Maybe it’s in the water in France; fits of madness seem to be quite common for French footballers like Zinedine Zidane and the King of Manchester, Eric Cantona.
I can’t imagine what Cantona would do if a waiter messed up his order of Coq au vin in a Parisian cafe, the poor man would end with up a butter knife lodged in his neck.
Although Giroud is not as mad as the head-butting Zidane or fan attacking Cantona, the Gunner is just plain stupid.
Olivier Giroud is that woman that everyone wants to shag at the club, but hopes she never opens her mouth in fear of her saying something so ignorant that you no longer want to bed her.
In the past two seasons, Giroud has successfully been sent off in the opening matches of the Champions League group stage, leaving a giant gap in the center forward spot for the Gunners next match in the Champions League.
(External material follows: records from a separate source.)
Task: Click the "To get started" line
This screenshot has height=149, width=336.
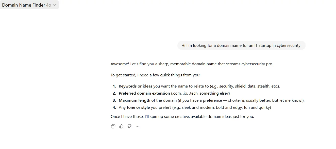Action: click(155, 75)
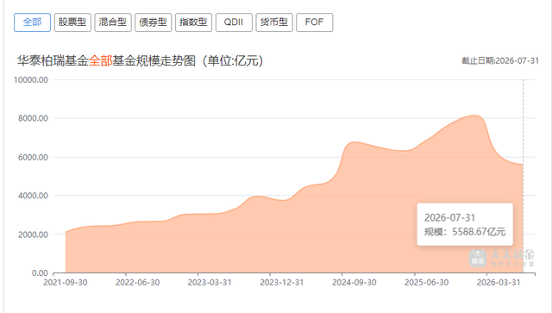Select the 2022-06-30 axis date label
The width and height of the screenshot is (552, 313).
click(138, 283)
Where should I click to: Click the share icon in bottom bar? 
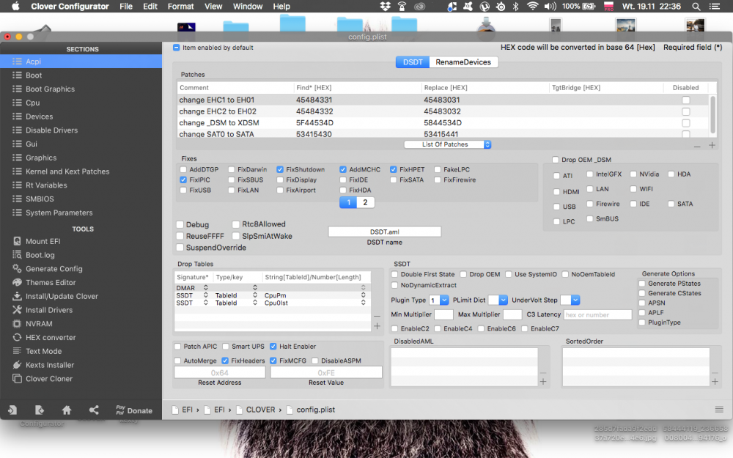point(94,410)
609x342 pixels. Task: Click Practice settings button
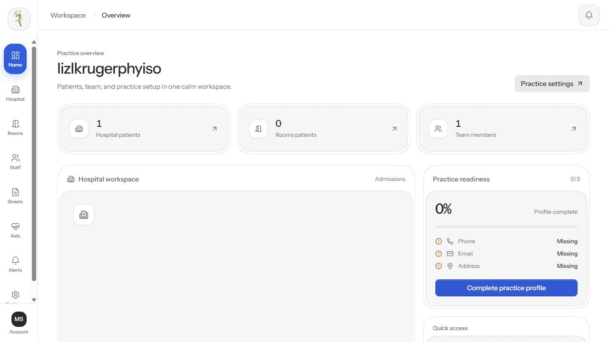(552, 84)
If Giroud only had a brain and maybe some better finishing, the Gunners wouldn’t be in this position and he’d be starting the next match in the Champions League.
His ability to hold the ball up top and occupy defenders allowed for the creation of space for Ozil and Sanchez, subsequently leading to the goal.
Hopefully, he can follow the yellow brick road, find the Wizard of Oz, and get himself a brain to occupy the space between the ears.
He’s pretty, but so damn stupid at times.